The first considerations are the excitation and emission spectra of the Ca2+ indicators. These must be matched to the light source, detectors, and filter sets available or new optical elements must be purchased. The excitation and emission maxima are listed for the various indicators. Since only the donor fluorophore is excited when using dual fluorophore (FRET) sensors, the excitation spectrum and maximum of the acceptor fluorophore are not quoted but it is highly advisable to also have the ability to directly excite the acceptor to visualize the cells, e.g., in order to select the optimal field of view.

Dissociation Constant Kd

The Kd reflects the Ca2+ concentration at which half of the Ca2+ indicator molecules are bound by Ca2+, while the other half is dissociated (Paredes et al., 2008). This also defines the point at which the relationship between an increase in the Ca2+ concentration and the resulting change in fluorescence is close to linear. The resting Ca2+ concentration in astrocytes is in the range of 80–100 nM (Deitmer et al., 1998), hence GECIs with Kd values close to this concentration will record Ca2+ changes reliably. However, if very large Ca2+ signals are expected with a peak concentration of 1 μM and above, the Ca2+ indicators might saturate and the amplitude of the Ca2+ signal might be underestimated. Ca2+ indicators with higher Kd values are more appropriate for these measurements.

Baseline Fluorescence

The GECIs with the highest dynamic range often achieve this by extremely low fluorescence in the apo state, i.e., when no Ca2+ is bound. While at first glance this seems like an excellent feature, in practice it becomes almost impossible to visualize and focus on astrocytes expressing for instance the indicator GCaMP6s unless they are pre-stimulated. For astrocyte imaging, particularly when one wants to examine signals in the fine processes, it is, therefore, advantageous to choose single wavelength GECIs that are already fairly bright at baseline Ca2+ concentrations (100 nM).
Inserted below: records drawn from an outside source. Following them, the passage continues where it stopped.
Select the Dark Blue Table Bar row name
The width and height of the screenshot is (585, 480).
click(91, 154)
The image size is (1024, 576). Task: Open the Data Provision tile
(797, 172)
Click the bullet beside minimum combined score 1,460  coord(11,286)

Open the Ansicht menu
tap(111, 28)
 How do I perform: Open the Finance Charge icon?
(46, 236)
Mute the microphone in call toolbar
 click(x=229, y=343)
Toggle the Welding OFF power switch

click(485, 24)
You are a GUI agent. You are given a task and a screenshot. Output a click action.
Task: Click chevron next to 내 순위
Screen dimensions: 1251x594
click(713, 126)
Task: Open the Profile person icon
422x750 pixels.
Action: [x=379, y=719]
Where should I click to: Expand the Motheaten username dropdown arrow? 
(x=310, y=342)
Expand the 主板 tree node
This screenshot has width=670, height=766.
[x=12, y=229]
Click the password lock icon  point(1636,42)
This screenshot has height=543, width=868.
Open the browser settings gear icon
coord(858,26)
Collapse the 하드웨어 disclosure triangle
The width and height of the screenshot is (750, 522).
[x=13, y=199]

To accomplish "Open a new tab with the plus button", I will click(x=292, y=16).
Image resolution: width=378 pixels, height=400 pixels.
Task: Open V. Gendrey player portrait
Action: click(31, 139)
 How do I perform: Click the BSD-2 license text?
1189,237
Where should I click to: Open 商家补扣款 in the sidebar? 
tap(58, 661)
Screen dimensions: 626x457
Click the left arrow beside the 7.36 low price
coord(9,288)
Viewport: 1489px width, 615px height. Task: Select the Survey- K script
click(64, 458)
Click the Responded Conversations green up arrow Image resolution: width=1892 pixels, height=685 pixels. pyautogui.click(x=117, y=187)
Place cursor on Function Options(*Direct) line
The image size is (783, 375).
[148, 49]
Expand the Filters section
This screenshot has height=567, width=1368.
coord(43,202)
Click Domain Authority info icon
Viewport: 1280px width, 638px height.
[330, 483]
This is much less important for FRET sensors as one can always excite the acceptor directly to visualize and focus before switching to excite the donor for the actual ratiometric measurements.

Dynamic Range

For single-fluorophore indicators, the dynamic range is calculated by the difference between the fluorescence intensity when Ca2+-saturated (Fmax) and the fluorescence intensity in Ca2+-free conditions (Fmin) divided by the fluorescence value in Ca2+-free conditions: (FmaxFmin)/Fmin. For FRET sensors, it is similarly calculated by using the FRET ratio values instead of the fluorescence values. As mentioned above, while a high dynamic range is always desirable for single-wavelength GECIs it often reflects very low baseline fluorescence rather than very bright Ca2+-bound fluorescence. It is therefore important to consider not only the dynamic range but also how bright the sensor is at baseline. Whereas the best single wavelength sensors now have dynamic ranges of several hundred percent, the FRET sensors always appear inferior in this regard at first glance. In fact, a dynamic range of 40% is excellent for a FRET sensor.

On and Off Kinetics

The rate of binding and unbinding of Ca2+ by the indicator molecule is reflected by values such as the half rise time (t1/2 rise) and half decay time (t1/2 decay). If binding and unbinding of Ca2+ occurs much slower than the actual increase and decrease in the Ca2+ concentration, the time course of the Ca2+ signal is distorted. Although it was believed for many years that Ca2+ transients in astrocytes rise and decay at slow rates and hence can readily be recorded with Ca2+ indicators with slow on and off kinetics, more recent studies showed that fast Ca2+ signals in astrocyte microdomains can occur at a time scale of tens of ms (Di Castro et al., 2011; Stobart et al., 2018). A direct comparison between GCaMP3 and GCaMP6f revealed a much faster and more reliable detection of Ca2+ transients in astrocyte microdomains by GCaMP6f, while global Ca2+ transients were equally well recorded by both indicators, illustrating the need for fast Ca2+ binding kinetics of the Ca2+ indicator for measurements in microdomains (Ye et al., 2017). Therefore, GECIs with fast on and off kinetics should be selected when recording fast and local Ca2+ transients. In addition, low expression levels of the GECI are necessary to minimize the effect of the Ca2+ buffer capacity that is added by the Ca2+ sensors on Ca2+ signal kinetics.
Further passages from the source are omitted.